■ **Artículo**:
--

Ambos, personas y plantas tenemos ADN, dependemos de la luz, del agua, del oxígeno, somos organismos celulares y en definitiva ambos somos seres vivos.

Y cuento todo esto por un ficus, un árbol ficus que saludaba todos los días cuando bajaba a la playa de l’Almadraba o salía a dar una vuelta por el paseo marítimo que va desde el Torreón al Voramar, playa donde todos los días y todas las noches veo a mi padre, Salvador Bellés, construyendo sus torres de arena y viendo pasar el humo de los barcos acompañado siempre por algún ser humano con el que planta sus días vividos y sus noches soñadas.

Ficus al que cada día del verano notaba algo diferente, y es que se le iban cayendo sus hojas. El árbol, de la especie Ficus Elástica, es una especie perennfolia, es decir hoja perene, por lo tanto, algo le estaba ocurriendo. Cada día que pasaba asomaban sus raíces aéreas e iba perdiendo su porte majestuoso. En el suelo centenares de hojas ovaladas se marchitaban ayudadas por el calor del verano hasta que, un día, ya casi a finales de la temporada el ficus se quedó sin hojas y se secó definitivamente. Se murió.

Según me cuenta algún vecino, la dueña de Villa Elvira, es decir, doña Mari Carmen Roig se puso enferma y durante ese verano se apagó definitivamente. Su ficus majestuoso, de seis o siete metros de alto, ya no tenía a quien dar sombra. Así que poco a poco el árbol dejaba de oír su voz, sus elogios, sus cuidados, sus canciones… su vida, en suma.

--

■ **Datos para localizar palabras y elementos**:

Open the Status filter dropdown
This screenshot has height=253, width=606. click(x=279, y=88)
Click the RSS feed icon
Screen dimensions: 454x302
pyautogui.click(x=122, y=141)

--

■ **Objetivos**:
1) Reescribe el fragmento del artículo sobre el ficus que comienza con "Ambos, personas y" y continúa hasta "somos seres vivos.", sustituyendo "plantas" por "árboles".
2) Indica si cada afirmación concuerda con el artículo sobre el ficus y cita las palabras que lo demuestran: (a) el ficus era de la especie Ficus Elástica; (b) el ficus medía más de diez metros de alto; (c) el ficus se quedó sin hojas a comienzos del verano.

■ **Soluciones**:
1)
Ambos, personas y árboles tenemos ADN, dependemos de la luz, del agua, del oxígeno, somos organismos celulares y en definitiva ambos somos seres vivos.

2)
(a) Sí: "El árbol, de la especie Ficus Elástica".
(b) No: "de seis o siete metros de alto".
(c) No: "ya casi a finales de la temporada el ficus se quedó sin hojas".